Seattle Parks and Recreation spokeswoman Rachel Schulkin said at the time that the department wanted the incident investigated, saying the damage to the island was “significant enough that we want the police involved. If a crime was committed, we’d like the people responsible to be held accountable.”

No criminal charges were filed; however, the city filed a lawsuit against 35th North and the unnamed creators of the bowl, seeking to recoup the amount of money spent removing the bowl and restoring what the city called an “environmentally critical area.”

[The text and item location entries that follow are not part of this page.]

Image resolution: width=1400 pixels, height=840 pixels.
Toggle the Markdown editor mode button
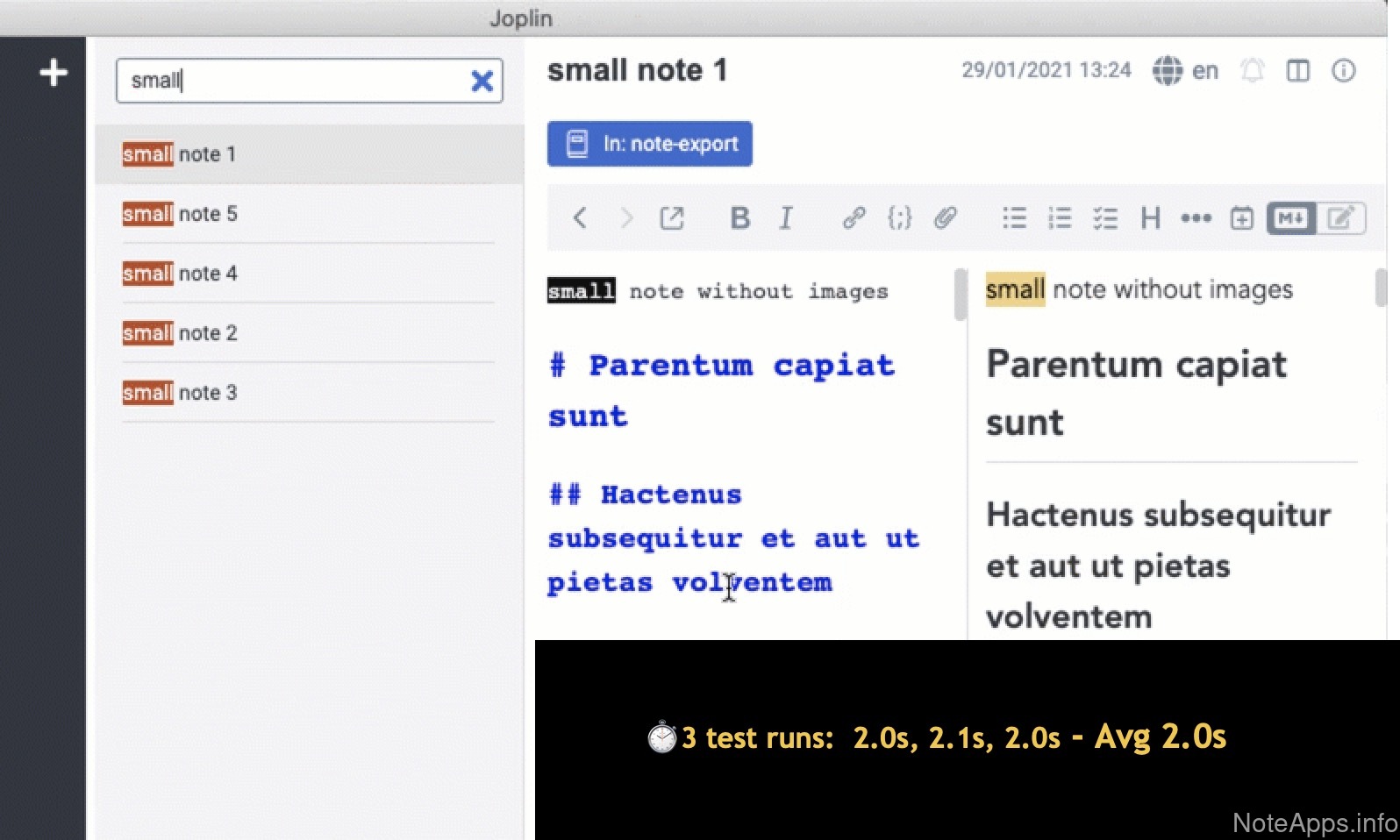coord(1291,218)
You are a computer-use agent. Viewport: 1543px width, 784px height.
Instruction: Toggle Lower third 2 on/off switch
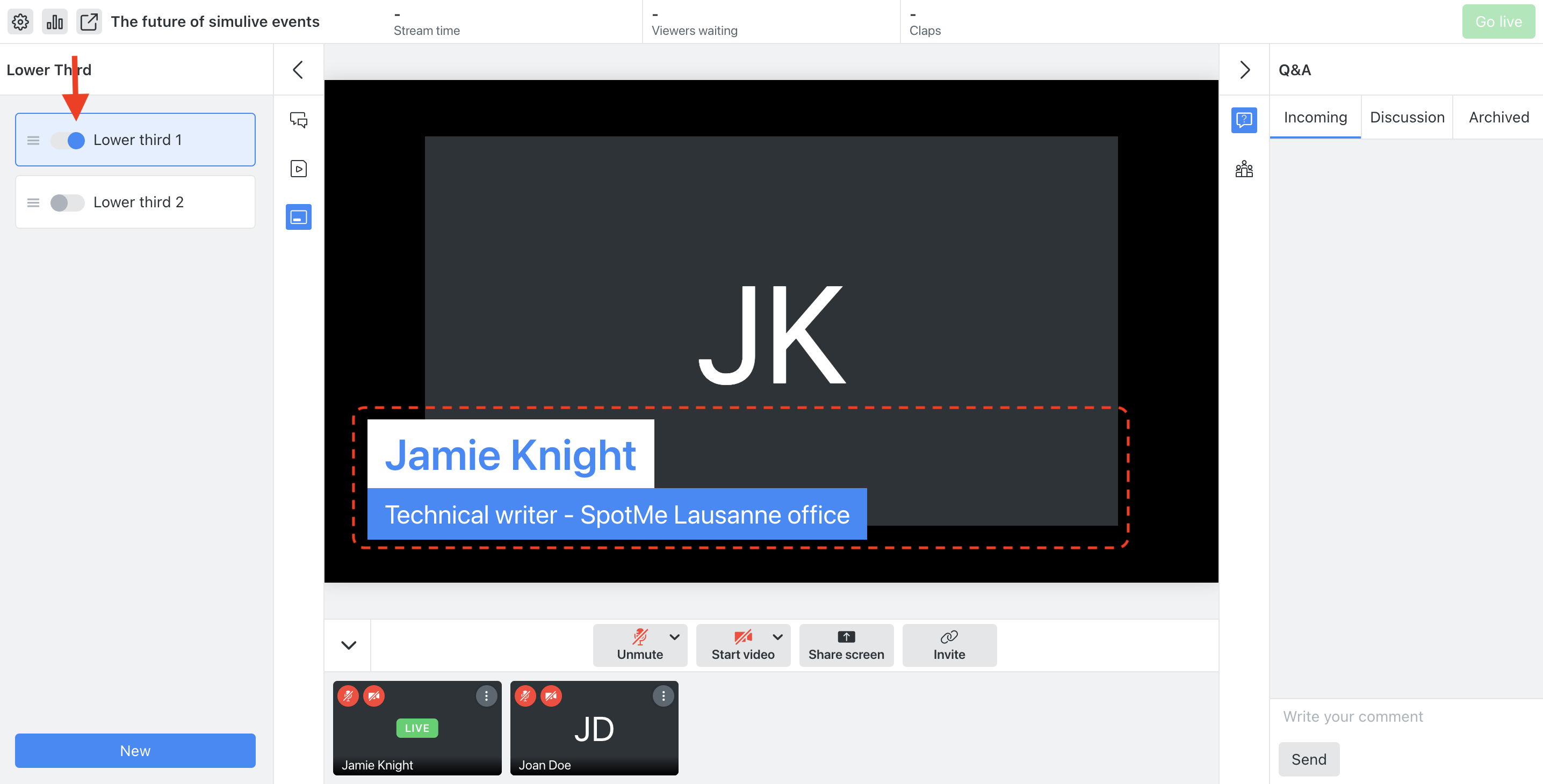66,201
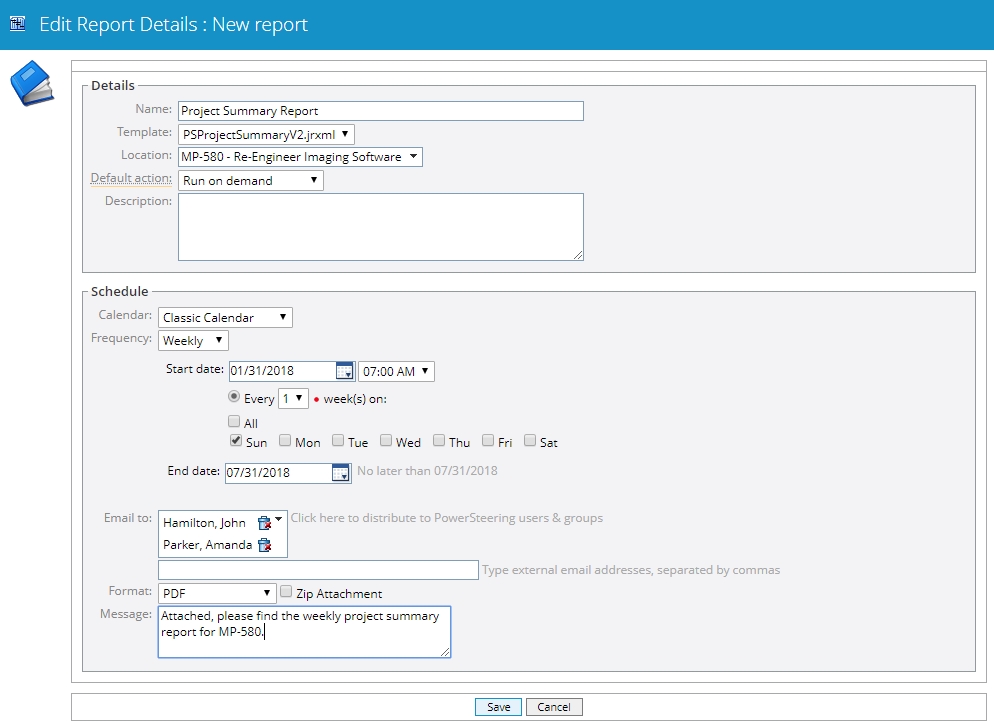Remove Hamilton, John from email recipients
This screenshot has width=994, height=727.
click(264, 523)
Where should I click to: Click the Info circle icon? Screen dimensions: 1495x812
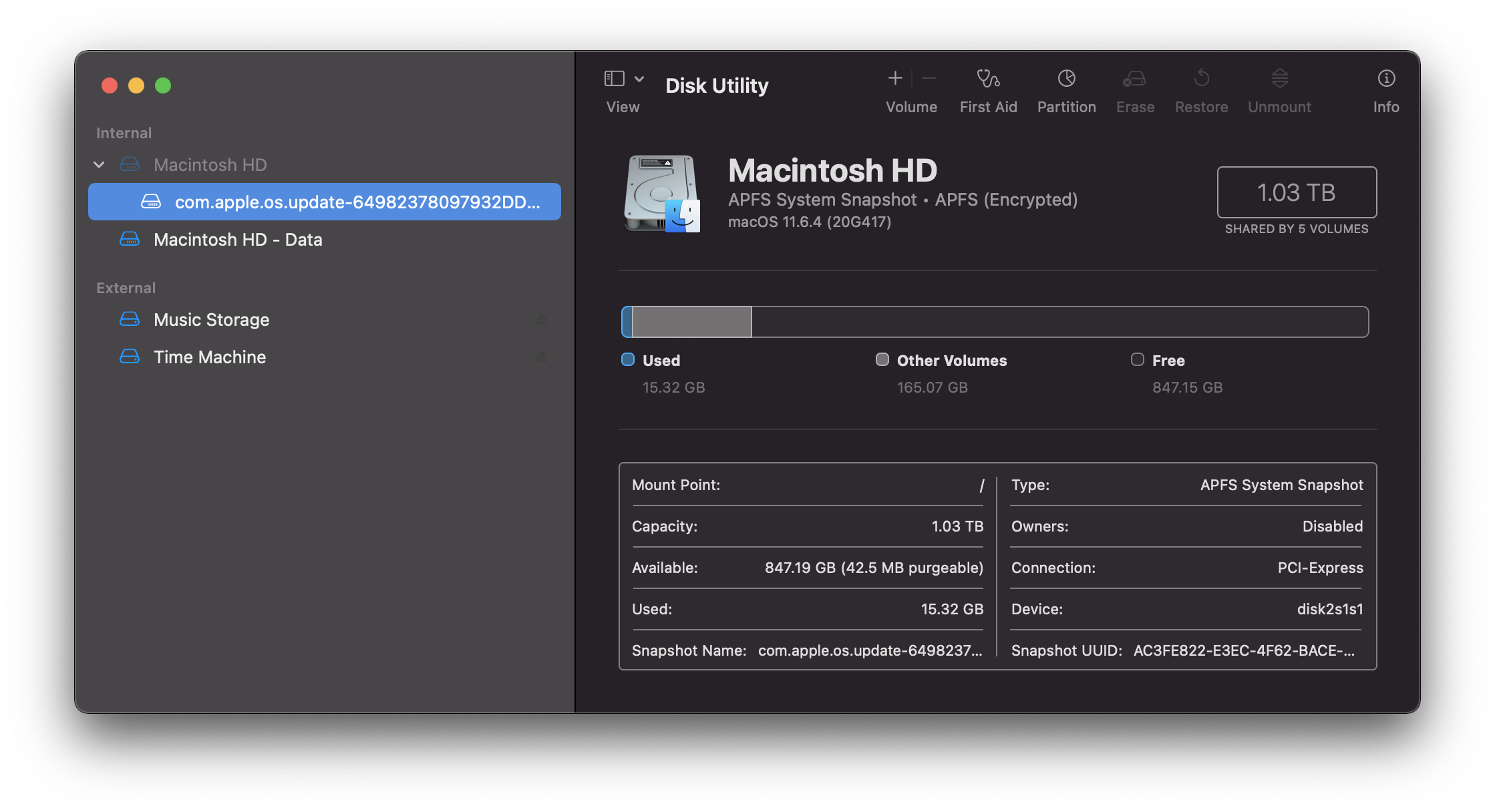(1386, 79)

Tony Croghan, the owner of 35th North, said that while his shop had not had any role in the construction of the bowl, he felt that settling with the city was the “right thing to do for the city and the skating community.”

He said the settlement repays the taxpayer dollars used to repair damage to the island and will allow the skaters who built it to get on with their lives.

“We felt it was our obligation to work on this as a member of the skateboard community and the business community,” Croghan said.

In a statement released Thursday, the city said the $30,000 fully covers the city’s “out of pocket costs to date and the estimated costs to restore the portion of the island damaged by the construction.”

The city also said that the Parks Department expects to complete the restoration effort on the island later this year.

“We take seriously our role as stewards of public lands, and are thankful for this swift resolution so that we can turn our focus to restoring this park space, which serves as a vital habitat for many local bird species,” said Christopher Williams, interim superintendent for Seattle Parks and Recreation.

Croghan said that as a lifelong resident of Seattle, he had always thought of the island as a place young people went to party and he originally thought, upon seeing the video, that “it was a great story how they did it so quickly and skillfully and right under everybody’s nose.”

But, he said, “What’s most important to me is that people know I love this city and wanted to do whatever I could to make this a better situation for everybody.”

While he hasn’t communicated much with the people who built the bowl, he said he’s heard word that they’re grateful to him and his shop for working it out.

“I’m satisfied with the outcome,” he said. “The store will be fine, the kids who did it can move on and I think we can all be assured there will not be another skate bowl built on that island again.”